### Data supplied
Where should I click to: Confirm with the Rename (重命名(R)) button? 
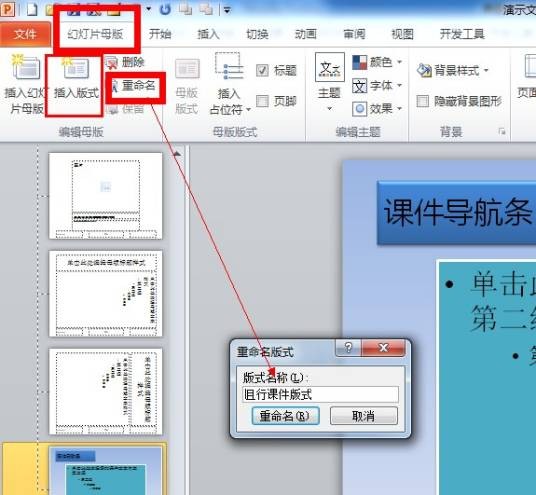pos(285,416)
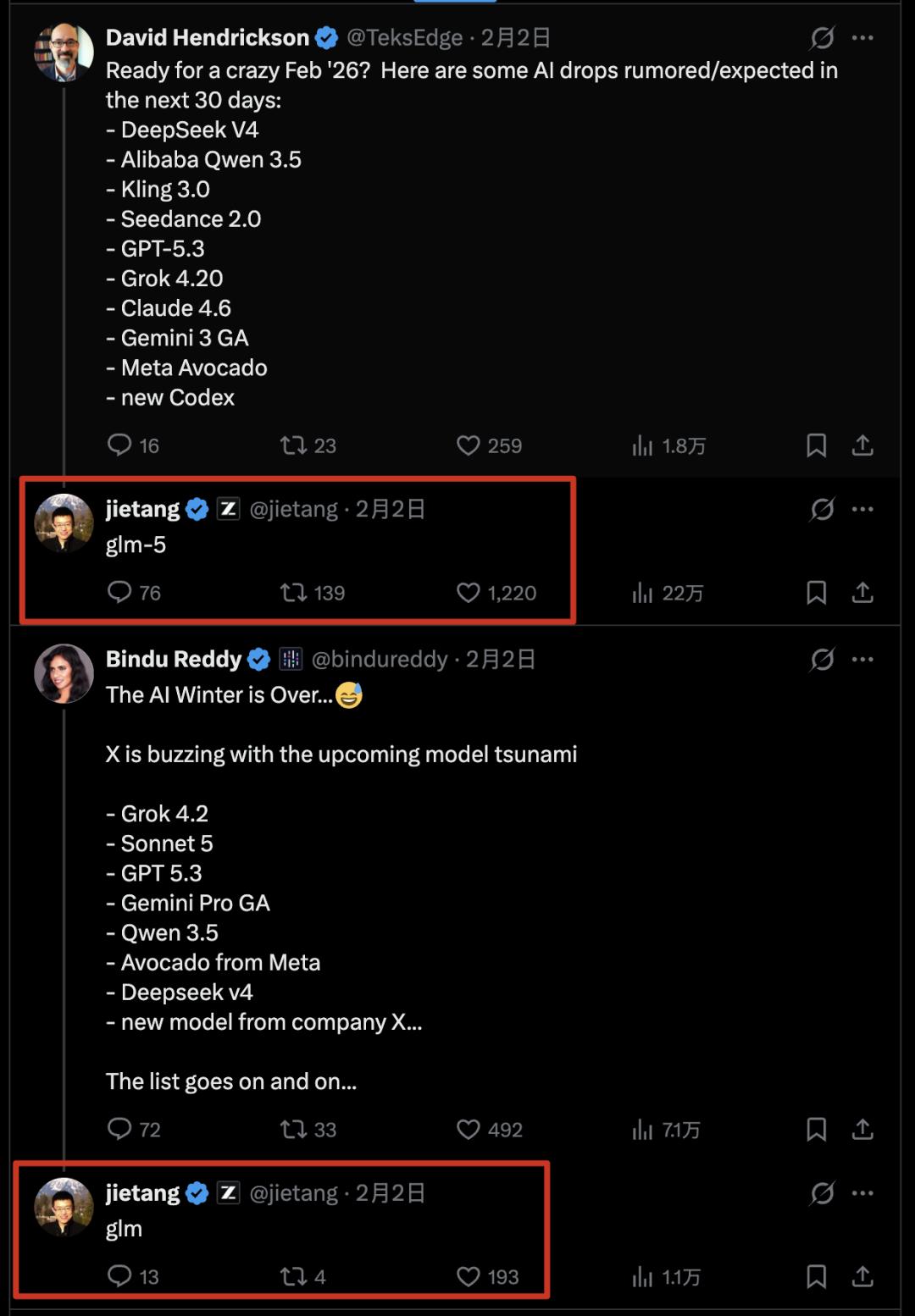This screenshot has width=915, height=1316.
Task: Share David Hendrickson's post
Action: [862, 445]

### Problem statement
All of the records above must be copied exactly, except for the pictures.

### Response to this exercise
Where should I click to: Confirm with the Rename (重命名(R)) button? 
pos(285,416)
This screenshot has width=915, height=1316.
Task: Share David Hendrickson's post
Action: [862, 445]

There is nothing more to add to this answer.